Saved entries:
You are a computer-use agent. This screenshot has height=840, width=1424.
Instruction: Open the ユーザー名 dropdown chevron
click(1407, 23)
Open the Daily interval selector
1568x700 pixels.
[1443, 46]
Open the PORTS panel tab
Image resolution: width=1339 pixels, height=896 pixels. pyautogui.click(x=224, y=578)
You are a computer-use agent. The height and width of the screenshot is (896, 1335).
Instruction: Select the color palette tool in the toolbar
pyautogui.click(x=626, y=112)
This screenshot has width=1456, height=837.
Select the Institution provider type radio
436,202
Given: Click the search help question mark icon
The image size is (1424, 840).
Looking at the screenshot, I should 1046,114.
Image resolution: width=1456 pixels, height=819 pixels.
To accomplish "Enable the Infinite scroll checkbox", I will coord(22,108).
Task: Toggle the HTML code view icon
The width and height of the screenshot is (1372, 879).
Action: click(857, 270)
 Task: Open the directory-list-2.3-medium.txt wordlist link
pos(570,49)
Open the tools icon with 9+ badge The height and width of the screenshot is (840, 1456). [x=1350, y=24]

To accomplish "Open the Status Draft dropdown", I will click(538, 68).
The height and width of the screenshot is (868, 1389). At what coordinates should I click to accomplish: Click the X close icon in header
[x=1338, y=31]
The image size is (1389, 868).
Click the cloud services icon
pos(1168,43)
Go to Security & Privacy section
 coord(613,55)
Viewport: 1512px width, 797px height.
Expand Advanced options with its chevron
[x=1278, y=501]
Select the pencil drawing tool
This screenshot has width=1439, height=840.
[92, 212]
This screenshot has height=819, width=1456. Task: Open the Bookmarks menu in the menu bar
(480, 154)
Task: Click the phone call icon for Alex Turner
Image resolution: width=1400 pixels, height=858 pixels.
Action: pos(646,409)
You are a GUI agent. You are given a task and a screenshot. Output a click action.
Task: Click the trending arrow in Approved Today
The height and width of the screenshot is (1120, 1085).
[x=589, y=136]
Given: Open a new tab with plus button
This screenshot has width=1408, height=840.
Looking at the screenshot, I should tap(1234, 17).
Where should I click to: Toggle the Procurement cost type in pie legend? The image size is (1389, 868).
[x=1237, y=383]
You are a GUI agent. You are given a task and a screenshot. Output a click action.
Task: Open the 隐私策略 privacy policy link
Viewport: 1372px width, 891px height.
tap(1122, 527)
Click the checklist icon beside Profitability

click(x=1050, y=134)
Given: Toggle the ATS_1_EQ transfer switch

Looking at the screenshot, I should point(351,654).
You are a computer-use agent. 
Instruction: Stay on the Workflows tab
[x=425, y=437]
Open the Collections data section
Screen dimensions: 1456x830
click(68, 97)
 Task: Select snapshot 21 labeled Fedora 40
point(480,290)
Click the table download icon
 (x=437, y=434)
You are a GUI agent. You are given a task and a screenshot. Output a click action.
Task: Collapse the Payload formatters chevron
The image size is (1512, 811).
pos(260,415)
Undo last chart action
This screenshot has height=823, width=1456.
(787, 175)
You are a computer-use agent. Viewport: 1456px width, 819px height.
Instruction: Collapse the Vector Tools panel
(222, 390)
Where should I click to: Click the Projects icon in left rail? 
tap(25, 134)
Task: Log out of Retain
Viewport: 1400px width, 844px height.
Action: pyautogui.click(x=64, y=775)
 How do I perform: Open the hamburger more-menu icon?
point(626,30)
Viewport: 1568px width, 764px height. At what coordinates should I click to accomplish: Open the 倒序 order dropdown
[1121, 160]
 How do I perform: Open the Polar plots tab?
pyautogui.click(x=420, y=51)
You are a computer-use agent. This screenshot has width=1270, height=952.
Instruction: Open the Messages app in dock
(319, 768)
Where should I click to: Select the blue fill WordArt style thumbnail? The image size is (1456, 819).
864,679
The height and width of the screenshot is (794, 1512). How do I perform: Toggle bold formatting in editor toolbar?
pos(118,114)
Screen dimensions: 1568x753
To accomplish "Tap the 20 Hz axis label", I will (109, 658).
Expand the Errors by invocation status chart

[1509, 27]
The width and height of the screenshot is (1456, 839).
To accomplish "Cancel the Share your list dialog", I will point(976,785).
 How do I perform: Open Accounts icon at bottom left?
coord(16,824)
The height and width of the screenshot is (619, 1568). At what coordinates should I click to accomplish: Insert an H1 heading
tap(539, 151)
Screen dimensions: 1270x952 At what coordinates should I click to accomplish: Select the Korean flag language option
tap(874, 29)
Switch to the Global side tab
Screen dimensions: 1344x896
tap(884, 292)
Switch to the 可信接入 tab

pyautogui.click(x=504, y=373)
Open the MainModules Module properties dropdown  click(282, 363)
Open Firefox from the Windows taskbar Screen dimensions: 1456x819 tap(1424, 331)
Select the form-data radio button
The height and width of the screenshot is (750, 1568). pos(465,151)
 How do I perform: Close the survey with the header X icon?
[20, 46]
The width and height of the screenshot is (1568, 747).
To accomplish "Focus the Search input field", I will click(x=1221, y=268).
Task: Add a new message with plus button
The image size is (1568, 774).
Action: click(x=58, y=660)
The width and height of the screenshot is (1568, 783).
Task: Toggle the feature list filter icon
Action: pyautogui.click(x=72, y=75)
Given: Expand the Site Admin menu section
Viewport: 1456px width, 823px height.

■ **What the exercise asks**
The answer must be the complete set of entries, retyped exactly.

■ **The completed task**
You are a computer-use agent. This screenshot has height=840, width=1424.
Instruction: Open the ユーザー名 dropdown chevron
click(1407, 23)
Open the Daily interval selector
1568x700 pixels.
[1443, 46]
Open the PORTS panel tab
Image resolution: width=1339 pixels, height=896 pixels. pyautogui.click(x=224, y=578)
You are a computer-use agent. The height and width of the screenshot is (896, 1335).
Instruction: Select the color palette tool in the toolbar
pyautogui.click(x=626, y=112)
This screenshot has width=1456, height=837.
Select the Institution provider type radio
436,202
Given: Click the search help question mark icon
The image size is (1424, 840).
Looking at the screenshot, I should 1046,114.
Image resolution: width=1456 pixels, height=819 pixels.
To accomplish "Enable the Infinite scroll checkbox", I will coord(22,108).
Task: Toggle the HTML code view icon
The width and height of the screenshot is (1372, 879).
Action: click(857, 270)
 Task: Open the directory-list-2.3-medium.txt wordlist link
pos(570,49)
Open the tools icon with 9+ badge The height and width of the screenshot is (840, 1456). [x=1350, y=24]

To accomplish "Open the Status Draft dropdown", I will click(538, 68).
The height and width of the screenshot is (868, 1389). At what coordinates should I click to accomplish: Click the X close icon in header
[x=1338, y=31]
The image size is (1389, 868).
Click the cloud services icon
pos(1168,43)
Go to Security & Privacy section
 coord(613,55)
Viewport: 1512px width, 797px height.
Expand Advanced options with its chevron
[x=1278, y=501]
Select the pencil drawing tool
This screenshot has width=1439, height=840.
[92, 212]
This screenshot has height=819, width=1456. Task: Open the Bookmarks menu in the menu bar
(480, 154)
Task: Click the phone call icon for Alex Turner
Image resolution: width=1400 pixels, height=858 pixels.
Action: pos(646,409)
You are a GUI agent. You are given a task and a screenshot. Output a click action.
Task: Click the trending arrow in Approved Today
The height and width of the screenshot is (1120, 1085).
[x=589, y=136]
Given: Open a new tab with plus button
This screenshot has width=1408, height=840.
Looking at the screenshot, I should tap(1234, 17).
Where should I click to: Toggle the Procurement cost type in pie legend? The image size is (1389, 868).
[x=1237, y=383]
You are a GUI agent. You are given a task and a screenshot. Output a click action.
Task: Open the 隐私策略 privacy policy link
Viewport: 1372px width, 891px height.
tap(1122, 527)
Click the checklist icon beside Profitability

click(x=1050, y=134)
Given: Toggle the ATS_1_EQ transfer switch

Looking at the screenshot, I should point(351,654).
You are a computer-use agent. 
Instruction: Stay on the Workflows tab
[x=425, y=437]
Open the Collections data section
Screen dimensions: 1456x830
click(68, 97)
 Task: Select snapshot 21 labeled Fedora 40
point(480,290)
Click the table download icon
 (x=437, y=434)
You are a GUI agent. You are given a task and a screenshot. Output a click action.
Task: Collapse the Payload formatters chevron
The image size is (1512, 811).
pos(260,415)
Undo last chart action
This screenshot has height=823, width=1456.
(787, 175)
You are a computer-use agent. Viewport: 1456px width, 819px height.
Instruction: Collapse the Vector Tools panel
(222, 390)
Where should I click to: Click the Projects icon in left rail? 
tap(25, 134)
Task: Log out of Retain
Viewport: 1400px width, 844px height.
Action: pyautogui.click(x=64, y=775)
 How do I perform: Open the hamburger more-menu icon?
point(626,30)
Viewport: 1568px width, 764px height. At what coordinates should I click to accomplish: Open the 倒序 order dropdown
[1121, 160]
 How do I perform: Open the Polar plots tab?
pyautogui.click(x=420, y=51)
You are a computer-use agent. This screenshot has width=1270, height=952.
Instruction: Open the Messages app in dock
(319, 768)
Where should I click to: Select the blue fill WordArt style thumbnail? The image size is (1456, 819).
864,679
The height and width of the screenshot is (794, 1512). How do I perform: Toggle bold formatting in editor toolbar?
pos(118,114)
Screen dimensions: 1568x753
To accomplish "Tap the 20 Hz axis label", I will (109, 658).
Expand the Errors by invocation status chart

[1509, 27]
The width and height of the screenshot is (1456, 839).
To accomplish "Cancel the Share your list dialog", I will point(976,785).
 How do I perform: Open Accounts icon at bottom left?
coord(16,824)
The height and width of the screenshot is (619, 1568). At what coordinates should I click to accomplish: Insert an H1 heading
tap(539, 151)
Screen dimensions: 1270x952 At what coordinates should I click to accomplish: Select the Korean flag language option
tap(874, 29)
Switch to the Global side tab
Screen dimensions: 1344x896
tap(884, 292)
Switch to the 可信接入 tab

pyautogui.click(x=504, y=373)
Open the MainModules Module properties dropdown  click(282, 363)
Open Firefox from the Windows taskbar Screen dimensions: 1456x819 tap(1424, 331)
Select the form-data radio button
The height and width of the screenshot is (750, 1568). pos(465,151)
 How do I perform: Close the survey with the header X icon?
[20, 46]
The width and height of the screenshot is (1568, 747).
To accomplish "Focus the Search input field", I will click(x=1221, y=268).
Task: Add a new message with plus button
The image size is (1568, 774).
Action: click(x=58, y=660)
The width and height of the screenshot is (1568, 783).
Task: Toggle the feature list filter icon
Action: pyautogui.click(x=72, y=75)
Given: Expand the Site Admin menu section
Viewport: 1456px width, 823px height.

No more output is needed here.